Almost 350,000 people visited the show this year in order to admire the hundreds and hundreds of vehicles displayed in 11 halls.
As expected, a large number of the new A90 Supra were present, with at least one model at almost every tuner or body kit manufacturer.
Of course, there were numerous super cars as well as it has been the case for many years now.
However, A visit to Liberty Walk also showed that they went back a lot to Japanese cars with all carbon R35 and this amazing ER34 built as a replica of the old Nissan Super Silouhette race car. This car was definitely one of the most interesting builds of the show. On top the LBWK booth seems to double size every year.
A little incident tarnished the show as the guys from Boom Craft decided to start reving the engines of their Lambos at the end of the show, creating disturbance. The guys from Liberty Walk asked them nicely to stop but their request was ignored, and the situation quickly escalated when Kato-san himself went to Boom craft’s booth. It almost ended up in a fight and we’re glad this was avoided. Some behaviors should not take place at the venue and I personally think that there were enough other places for the Boom Craft guys to play with their exhausts anywhere else but there.
Mr. Kato released an official statement a few days later to explain about the incident.
Nevertheless the show was a great success. We were delighted to discover Toyota’s new Vitz, a small AWD, 260hp and manual transmission hot hatch, something I would have never expected from that manufacturer. A small, powerful and potentially extremely fun to drive little sports hatch back?

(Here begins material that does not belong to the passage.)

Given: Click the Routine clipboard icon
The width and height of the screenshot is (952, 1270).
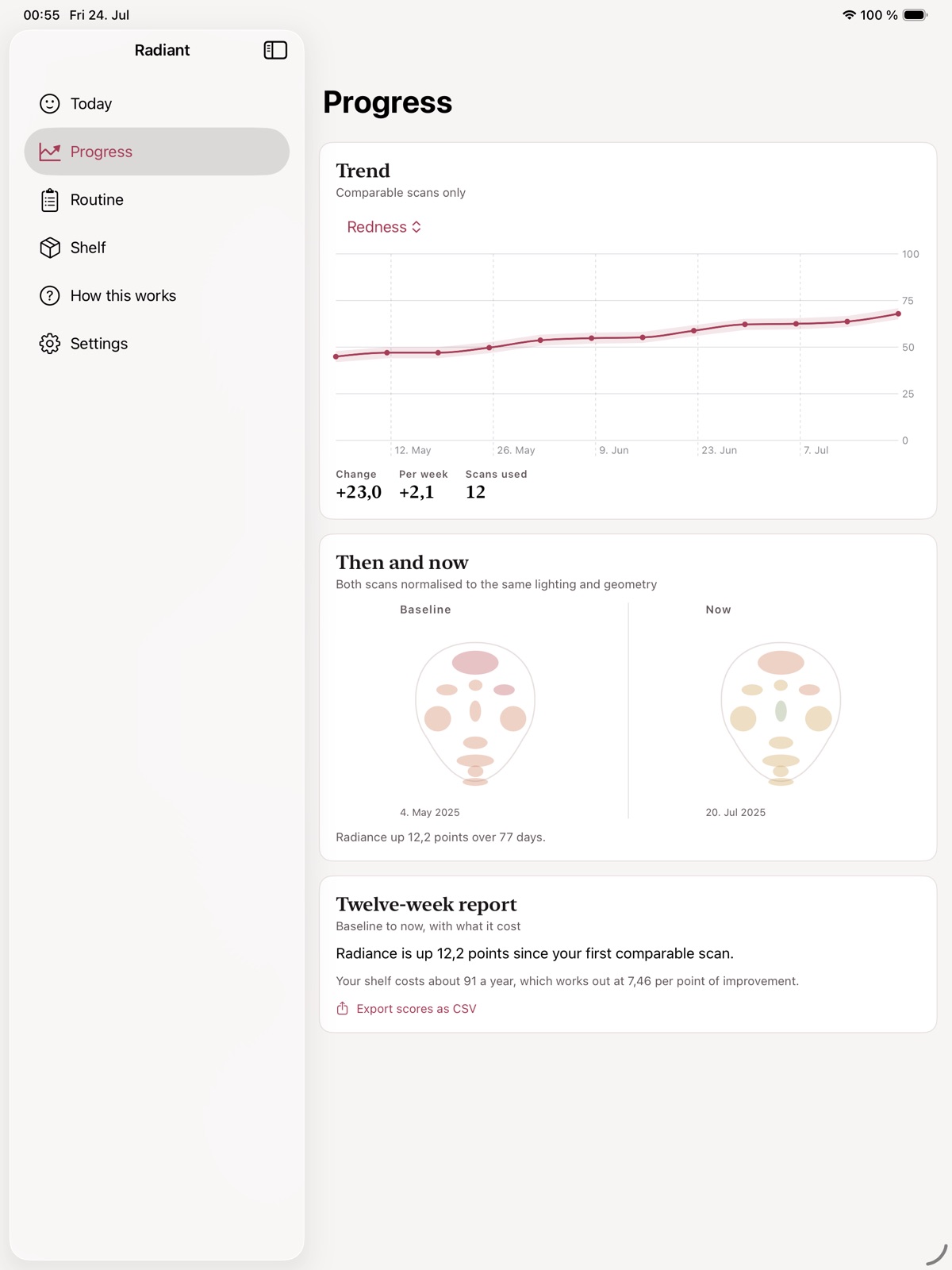Looking at the screenshot, I should tap(50, 200).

In 2020? Am I dreaming??? If the price tag is right, I would consider buying one myself!
However, I had the feeling that nothing really new came up from the famous tuners. RE-Amemiya displayed cars from the old days for example and most booth, apart for the new Supra showed cars we have all seen already.

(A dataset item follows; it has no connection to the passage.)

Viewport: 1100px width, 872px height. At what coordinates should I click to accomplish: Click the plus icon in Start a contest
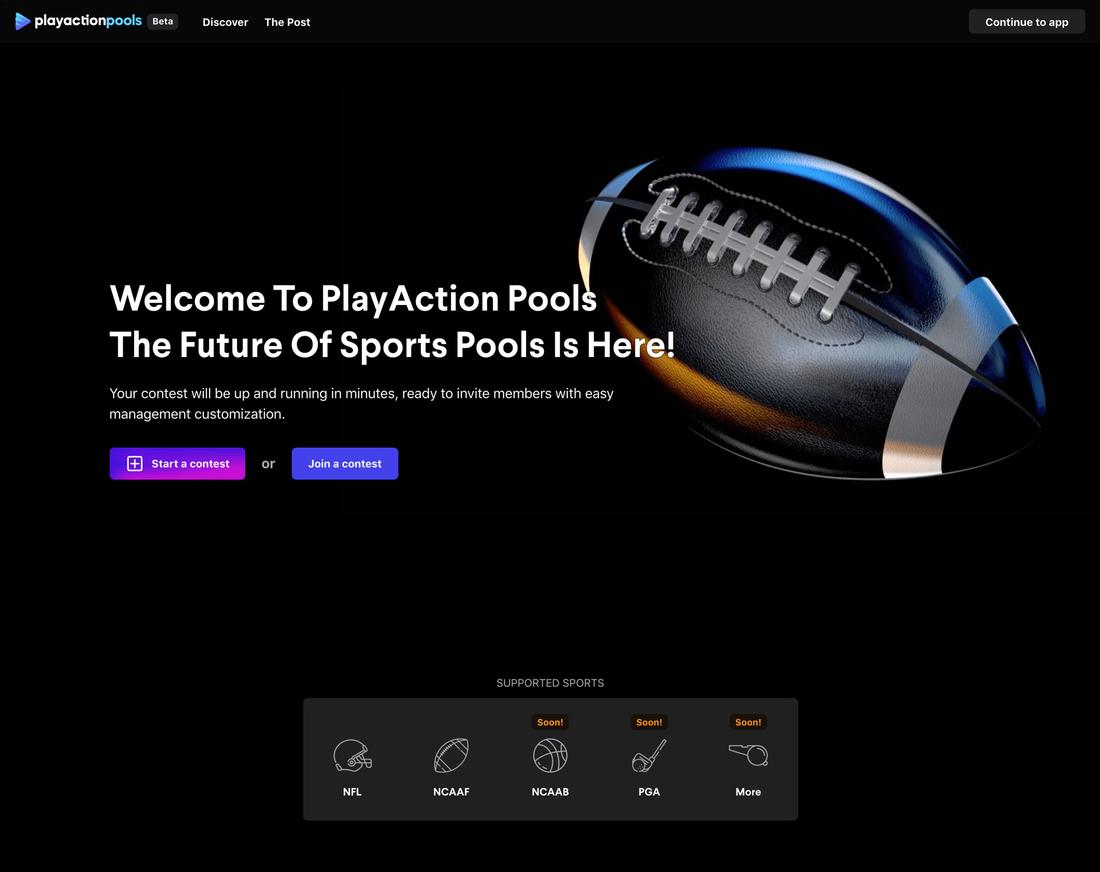point(135,464)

The TAS, with years has lost most of the craziness is now more “corporate”. An event most makers have to attend but reserved to the wealthy companies.
In a few weeks the Osaka Auto Messe will take place and I personally prefer this event as it is closer to the roots with more smaller tuners and “user level” cars.
This doesn’t mean the TAS is not worth it, it’s a great event for doing business and see what the big names of the scene came up with and start the year with a boom but I miss the crazy old days, when there was less money but more creativity and enthusiasm for the cars (and less “kameko” coming exclusively for the girls and not for the cars). That said one thing remains, it’s super high level of the builds with an unrivaled quality and if you’re a car enthusiast, no matter what, the TAS will bring smiles to your face.